▶ SUPPLIED MATERIAL:
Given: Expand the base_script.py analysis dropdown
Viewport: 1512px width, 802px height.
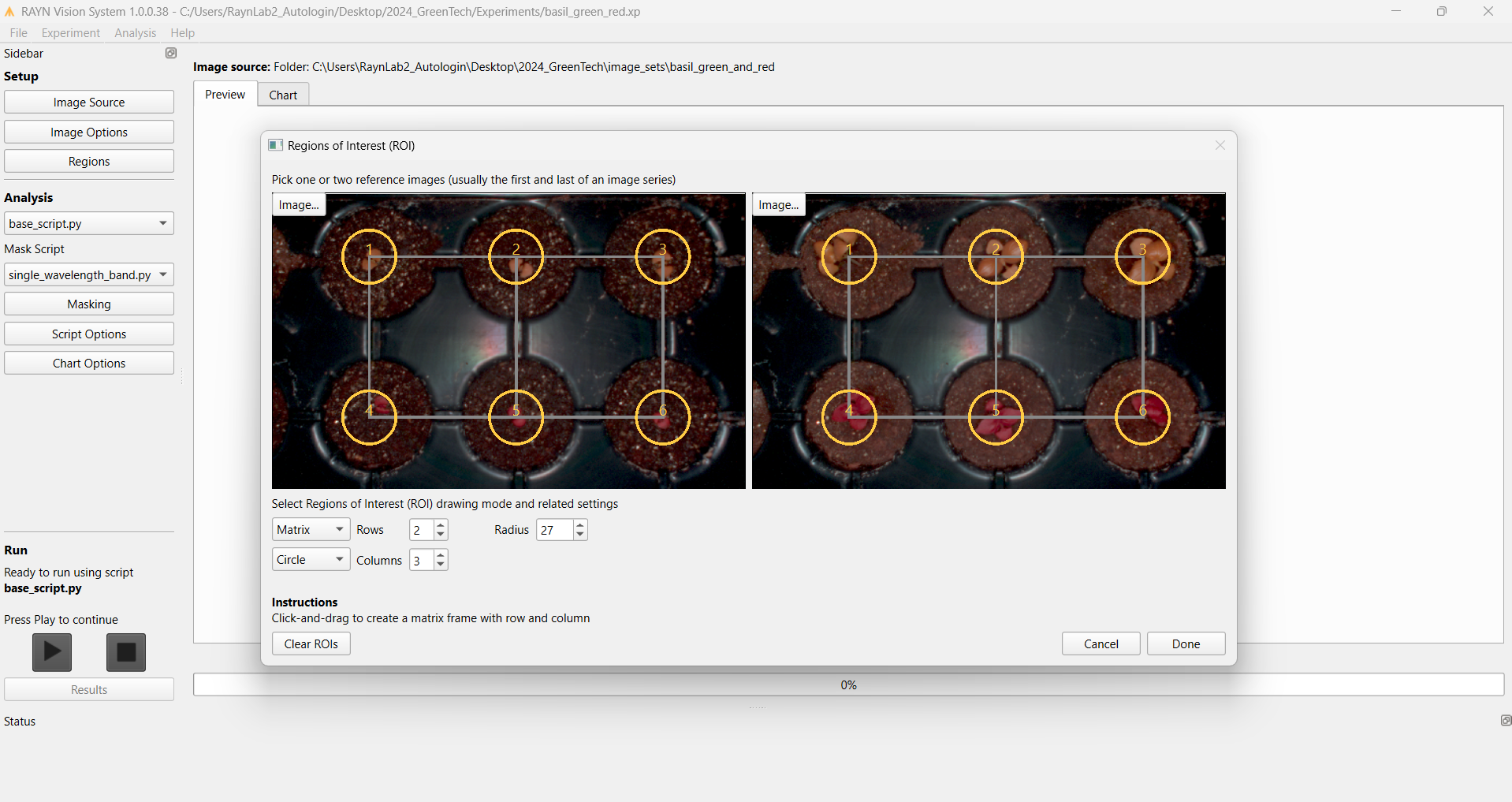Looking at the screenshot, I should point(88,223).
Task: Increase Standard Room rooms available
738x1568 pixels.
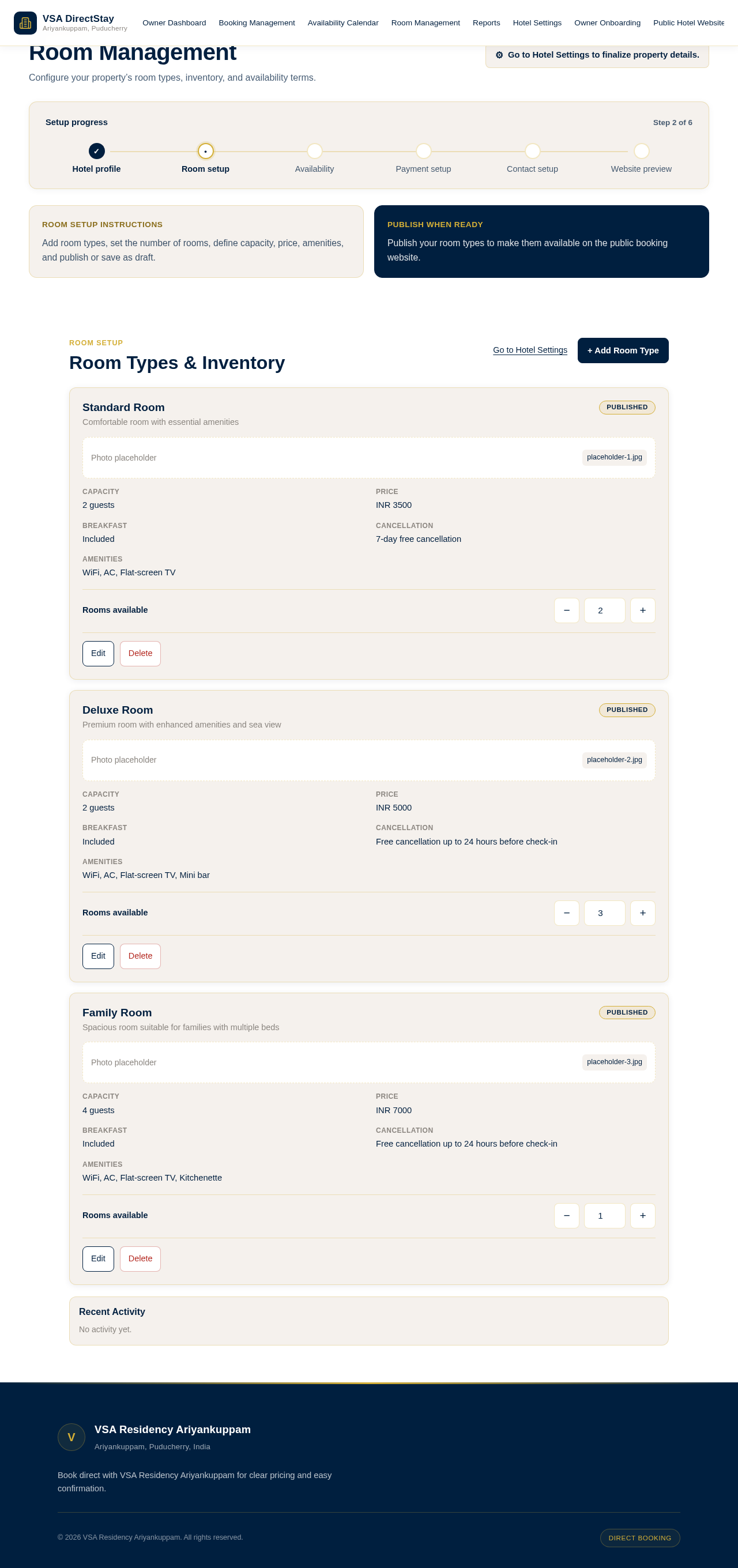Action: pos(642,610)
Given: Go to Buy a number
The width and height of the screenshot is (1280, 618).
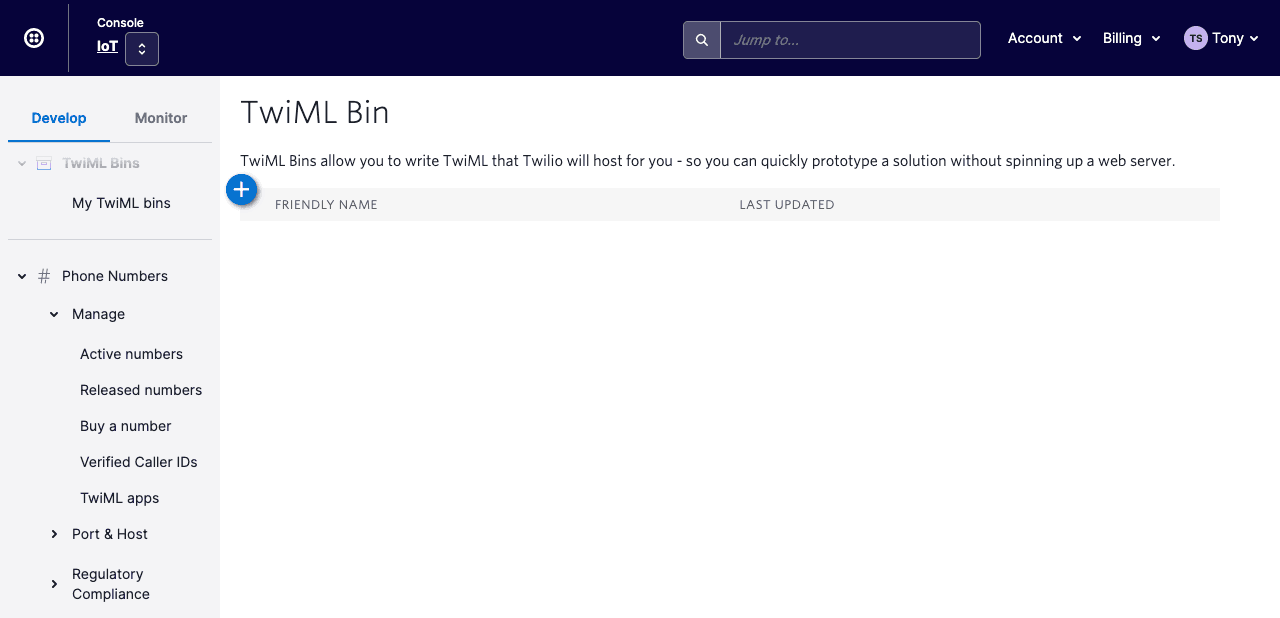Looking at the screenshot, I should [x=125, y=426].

▶ WORK ITEM: Scan the entries above and return each line that holds "Given".

▶ YOUR SOLUTION:
Given: Expand the base_script.py analysis dropdown
Given: Go to Buy a number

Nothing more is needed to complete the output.